How will the court decide how much to award me for future care?  Do I need to have a doctor approve or recommend the care for it to be funded?  What about items that my work will probably pay for anyhow?

In a decision released this week by the British Columbia Supreme Court, Justice Jenkins considered the future care expenses for a woman injured in two car crashes (Downer v O’Connor 2017 BCSC 1459).  While a summary of this case posted by my colleague earlier this week focuses on the plaintiff’s alleged failure to mitigate, we’re moving today from the issue of access to past care to access to future care.

__What you should do__:
Print, word for word, the portion of the future care passage that begins with the words containing "How will the" and ends with "pay for anyhow?".

__Record excerpts__:
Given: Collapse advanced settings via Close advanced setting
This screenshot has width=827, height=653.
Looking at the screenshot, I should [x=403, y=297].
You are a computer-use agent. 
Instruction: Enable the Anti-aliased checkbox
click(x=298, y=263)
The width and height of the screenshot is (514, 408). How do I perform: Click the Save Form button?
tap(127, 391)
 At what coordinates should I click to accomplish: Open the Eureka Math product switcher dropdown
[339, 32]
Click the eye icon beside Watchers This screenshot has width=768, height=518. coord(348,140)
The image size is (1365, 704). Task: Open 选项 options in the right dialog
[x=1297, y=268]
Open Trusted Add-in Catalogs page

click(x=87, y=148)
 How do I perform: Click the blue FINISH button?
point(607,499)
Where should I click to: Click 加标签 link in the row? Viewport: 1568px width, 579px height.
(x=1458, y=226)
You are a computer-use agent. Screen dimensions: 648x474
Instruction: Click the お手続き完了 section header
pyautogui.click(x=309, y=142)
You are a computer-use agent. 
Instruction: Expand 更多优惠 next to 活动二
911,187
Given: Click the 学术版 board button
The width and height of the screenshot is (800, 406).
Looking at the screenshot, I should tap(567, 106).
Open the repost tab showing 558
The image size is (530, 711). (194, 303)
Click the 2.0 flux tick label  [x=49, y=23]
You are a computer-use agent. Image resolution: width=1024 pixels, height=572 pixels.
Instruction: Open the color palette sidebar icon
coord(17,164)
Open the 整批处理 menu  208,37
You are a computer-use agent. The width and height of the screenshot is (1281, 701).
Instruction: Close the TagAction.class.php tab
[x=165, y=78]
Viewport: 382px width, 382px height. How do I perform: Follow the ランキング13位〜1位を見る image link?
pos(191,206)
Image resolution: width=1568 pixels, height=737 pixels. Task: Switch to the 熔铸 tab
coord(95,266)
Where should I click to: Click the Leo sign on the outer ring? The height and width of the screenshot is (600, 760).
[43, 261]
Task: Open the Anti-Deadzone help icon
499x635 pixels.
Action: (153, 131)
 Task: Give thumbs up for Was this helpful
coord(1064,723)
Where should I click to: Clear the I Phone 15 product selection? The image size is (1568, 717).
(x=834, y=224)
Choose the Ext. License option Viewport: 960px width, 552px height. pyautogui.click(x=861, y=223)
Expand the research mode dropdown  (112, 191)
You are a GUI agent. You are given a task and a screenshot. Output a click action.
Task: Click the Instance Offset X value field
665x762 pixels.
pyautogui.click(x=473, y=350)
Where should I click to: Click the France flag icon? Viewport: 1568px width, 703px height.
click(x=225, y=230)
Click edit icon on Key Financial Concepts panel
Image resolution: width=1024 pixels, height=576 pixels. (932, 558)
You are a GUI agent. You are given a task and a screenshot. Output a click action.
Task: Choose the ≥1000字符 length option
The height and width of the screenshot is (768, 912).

__Answer to the problem__:
How will the court decide how much to award me for future care?  Do I need to have a doctor approve or recommend the care for it to be funded?  What about items that my work will probably pay for anyhow?